Um vídeo publicado nas redes sociais pelo sociólogo Jessé Souza serve de alerta para quem acredita que a onda de protestos contra judeus e Israel nos últimos anos é apenas uma reação crítica à resposta desproporcional e criminosa de Binyamin Netanyahu ao atentado do Hamas em outubro de 2023.
Na gravação, postada em rede social, o autor do livro "O Pobre de Direita" afirma que Jeffrey Epstein (1953-2019), preso sob acusação de tráfico sexual de menores, é um reflexo do "supremacismo racial judaico e sionista".
Como se sabe, a liberação de arquivos ligados às atividades do bilionário, que morreu na cadeia, deu imensa projeção ao caso. Ele mantinha relações próximas com um elenco de figurões da política, dos negócios e do show-business. O mais famoso deles, o presidente norte-americano, Donald Trump.
Epstein tornou-se um símbolo de degradação humana, machismo criminoso e caráter desprezível. Nas palavras de Jessé, o personagem odioso "é o produto mais perfeito do sionismo judaico". Numa característica teoria da conspiração, assegura que a "rede industrial de pedofilia só existia para servir depois para a chantagem de Israel em relação a políticos e bilionários especialmente americanos", de modo a obter apoio para suas "práticas assassinas".
Prossegue Jessé: "Assim como Israel, Epstein matava e violava meninos e meninas, americanos e de outros lugares, por uma autorização tácita e às vezes explícita do poder do lobby judaico no mundo".
Diante de questionamentos, o autor retirou o vídeo do ar e publicou um roto pedido de desculpas, desses dos quais se pode dizer que a emenda foi pior do que o soneto.
Não há dúvida de que o massacre promovido pelo governo de Israel contra palestinos em Gaza, bem como a descarada colonização da Cisjordânia, merecem e precisam ser criticados por quem preze os direitos humanos e acredite na possibilidade de um projeto de convivência razoável entre povos. Essa crítica não deve ser automaticamente confundida e tachada de discriminação aos judeus, como fazem alguns.
É certo também, que essas questões são propícias à difusão de ataques e preconceitos, como parece ser o caso do vídeo de Jessé, que vem embrulhado em antissionismo de pseudo-progressista, reverberando posições da esquerda. Mas ali o gato não passa por lebre: tem focinho, corpo, pele e calda de antissemitismo.
Os significados e o uso do termo, no contexto contemporâneo, vêm sendo disputados, assim como o conceito de genocídio. Há sinais, contudo, de que ataques antissemitas têm aumentado em diversos países, como mostram estatísticas de governos, instituições multilaterais e organizações civis. São atentados, agressões físicas, ameaças, boicotes e cerceamento a judeus —como se viu no morticínio a tiros na praia de Bondi, na cidade de Sidney, na Austrália, ocorrido em dezembro durante as celebrações da festa judaica das luzes.

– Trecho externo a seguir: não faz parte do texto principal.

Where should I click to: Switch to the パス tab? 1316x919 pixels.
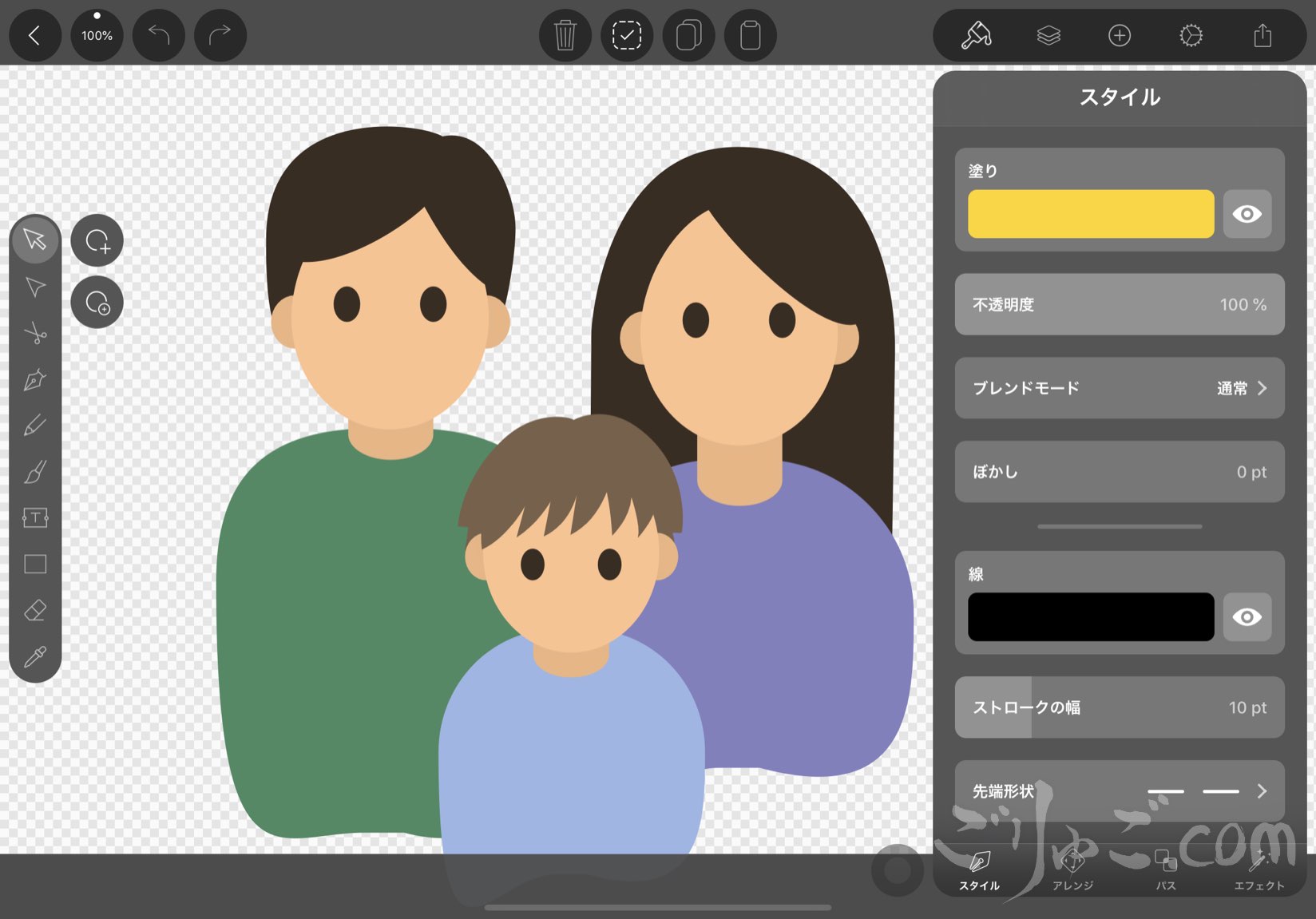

Estamos falando de uma longa e persistente espiral de ódio, da Inquisição ao Holocausto, do antijudaísmo religioso ao racismo aberto e às teorias conspiratórias de domínio do mundo. É deplorável que um estudioso da desigualdade social no Brasil, como Jessé Souza, venha dar vazão a tais teorias e destilar ódio aos judeus num vídeo na internet.